Blog

Week 1 (1/26/26 – 1/31/26)

Coming into the first week, I had yet to come up with what exactly the project would be about. At first, I had thought a movie or video game suggestion system would be a fun topic, but decided against it in favor of football because I forgot to check recent projects before coming up with a topic. Meeting with the professors, we figured that the best course of action would be going with predicting earned points of a play based on different factors.

Week 2 (2/01/26 – 2/07/26)

The first goal that I had for this week was focusing on coming up with the project description and getting the website up and running. At this point, the concept was in place, but there wasn’t much for a question to try and answer.

The next step was getting the data from a single game, and see if I can get something close to a functional model based on the game data. The game that I decided was the matchup between the GB Packers and LA Rams in week 5 of the 2024 NFL season.

I also started to code the R programs to help clean the data. I started by using the data from the single game to make sure that the functions were working properly, before running it on the data from a whole season.

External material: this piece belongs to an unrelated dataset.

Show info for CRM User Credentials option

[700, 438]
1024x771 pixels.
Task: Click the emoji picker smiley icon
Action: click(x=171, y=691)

Week 3 (2/08/26 – 2/14/26)

This week was me focusing on getting the data cleaned. I was looking at getting the data from the 2021-2024 seasons all into one dataset, and then organize the play-by-play data so that it would be lined up in sequential order. It wet smoothly for the most part, the one exception being how to get kickoffs placed correctly. When a kickoff occurs, the clock doesn’t run until the ball is caught by the returner. However, if the ball goes out the back of the endzone, or the returner just takes a knee, no time is run off the clock. This means that the following play will have the same time remaining as the kickoff. At the same time, the clock doesn’t run in a game from the time someone scores, until after the ensuing kickoff. The result was a sorting list that meant I put extra points and 2-point conversions at the top of the list of plays with the same time on the clock, then kickoffs, followed by penalties/timeouts, then the list of different offensive play types.

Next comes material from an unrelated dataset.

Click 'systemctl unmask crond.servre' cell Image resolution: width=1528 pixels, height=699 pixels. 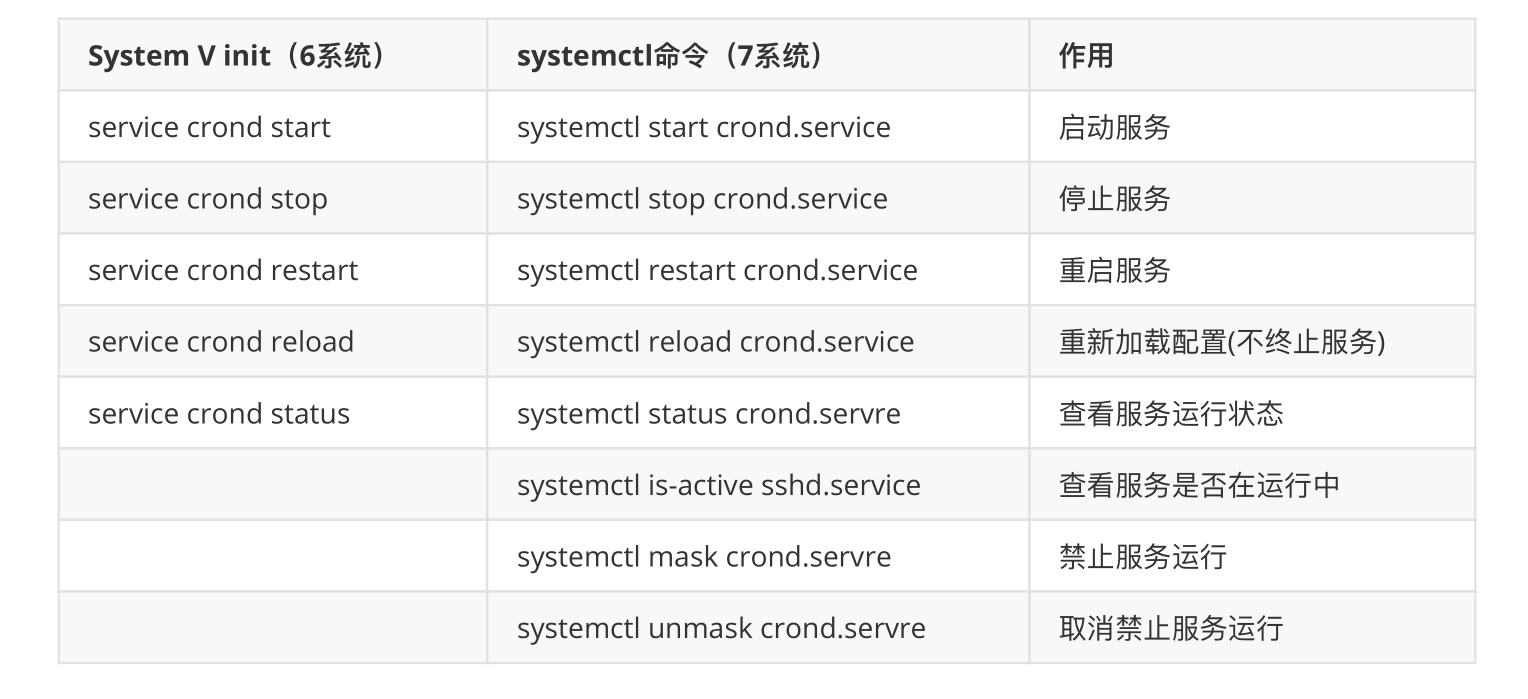pos(721,628)
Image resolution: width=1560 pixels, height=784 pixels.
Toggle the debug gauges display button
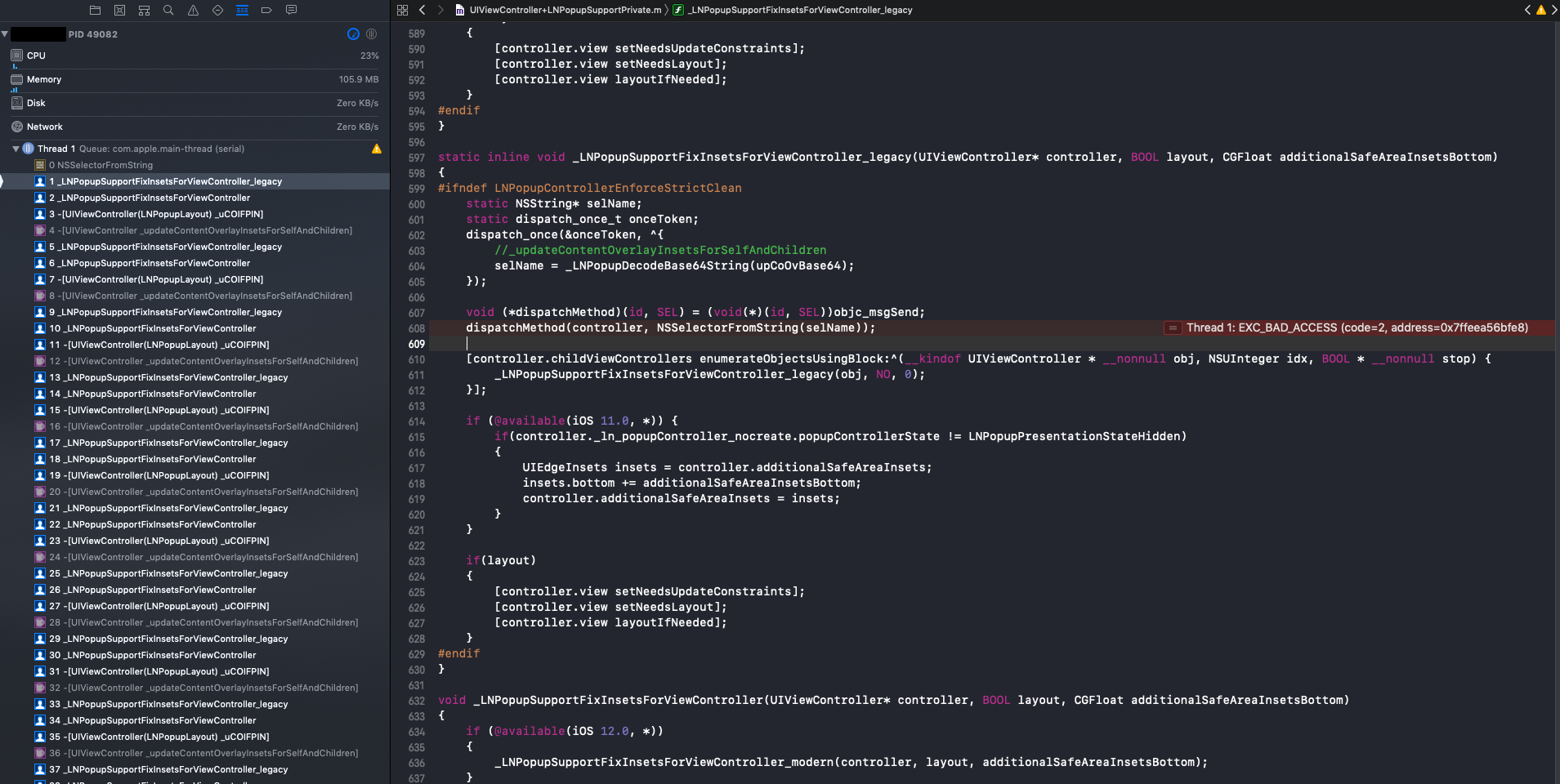pyautogui.click(x=353, y=33)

Week 4 (2/15/26 – 2/21/26)

I started this week by finishing up the data cleaning. It was writing the few variables that help link plays to each other, even when they are not in sequential order in the dataset. The PlayID was easiest, once the data was sorted, just an incrementing value that resets when it is a new game. PreviousPlayID and NextPlayID were a little harder, as I would have to consider where I want to add the break points to not link everything together, and implement the code to do so properly. The solution that I came up with for this was that I separate the plays that I want to add previous and next IDs from those that don’t need them, before adding the values and putting the two groups back together.

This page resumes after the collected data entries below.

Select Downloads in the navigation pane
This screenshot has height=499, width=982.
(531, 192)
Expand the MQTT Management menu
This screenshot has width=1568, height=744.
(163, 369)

Week 05 (2/22/26 – 2/28/26)

This week, there wasn’t much direct progress made on the project as a whole. A lot of work time was taken up by the increased workload that came with a take-home exam and practice for a choir concert. That isn’t to say that there wasn’t any progress made – as the in class discussions and homework for the week are important to put into practice with the capstone project as a user interface is being developed.

The topic this week was about HCI (Human-Computer Interaction). Tuesday, we looked at some examples in class, and discussed what goes into good HCI. Then there was homework for finding an example of good and bad HCI that we brought to class on Thursday. Class time Thursday was showing off these examples in a small group. We then were given an assignment over the weekend to think about HCI and apply it to our capstone project. Attached below my blog post for the week are the answers to this homework assignment.

Week 06 (3/01/2026-3/07/2026)

This week had a three pronged attack to it. First, I wrote up what the values meant for each variable and documented it. Second, I started to add a dummy variable to mark the end of each drive. Third, I made the PlayID variable reset for each game, rather than just a single incrementing variable.

For writing up the variable descriptions, I took the file that was created through the PlayTypeUpdate and Sort R scripts and listed off all of the variables. Then, I was checking out each variable, seeing the values that it had, and what it meant. Documenting this is important, because up to this point, to see what a variable meant required doing this process every time, which quickly got repetitive.

Adding the dummy variable for the end of the drive sounds easy enough right? A new drive starts when the defense becomes the offence. That is a simple check within R. But what if there is a fumbled punt return that is recovered by the team that punted? What if there is an interception by the defense, fumbled, and recovered by the original offence? What if the same team that receives the second half kickoff had the ball to end the first half? All of these cases result in the same team being on offence, but there is a new drive. Starting with the most simple case, I check for if the team on offence and defense switch from one play to the next. If that happens, I mark the play before the two flip as the last play in the drive. The other cases weren’t able to get covered this week.

With the PlayID, how I had it before was just a value that said the row number. after the first game, this number isn’t very intuitive. My original plan was to use it as the Primary Key for the database that the data will go into. However, there is also a unique ID for games. This means that I could allow for the PlayID to reset every game, and still have the combination of the two be unique for every row. This also allows for the PlayID to me more intuitive when looking through the data. The PlayID says what play of the game is being observed, rather than just what play number of our dataset.

Week 07 (3/08/2026-3/14/2026)

This week focused on finishing up the different cases for the change in drive. The key comes down to checking the PlayTypeUpdate. If a team is punting, regardless of what happens, the drive is over. If the returning team botches the recovery and the punting team recovers the fumble, then it should be considered a new drive, not an extension of the previous. Likewise with an onside kick. The previous play will always be a score, so I can check for if it was a Field Goal, Safety, Extra Point, or Two-Point Conversion. If there is a turnover, the offence and defense flip, unless there is a turnover by both teams, and the original offence maintains possession. Again, I would count the turnover as the end of one drive and the start of the next.

While writing the code to check this, I noticed an oddity in how offence and defense are listed for kickoffs. 2021 and 2022 have the team kicking on offence, but 2023 and 2024 have them listed on defense. This, along with other issues, has led to the decision between Dr. McVey, Dr. Dunbar, and myself to removing kickoffs from the dataset.

Week 08 (3/15/2026-3/21/2026)

This is the week of Spring Break for St. Norbert College. Rather than take a week away from the project, there are a few goals that I am trying to work on.

The main goal is to try and start working on seeing the expected points for a given situation. The “test” case that is being used is “What is the expected point value for a team that decides to run the ball on 1st and 10?” Being able to get this filter up and running allows for my project to have the framework for filtering by down and distance and type of play. I know it isn’t much, but it is a starting point. From this, it wouldn’t be much harder to add location on the field, what team, or compare runs to passes/different types of plays.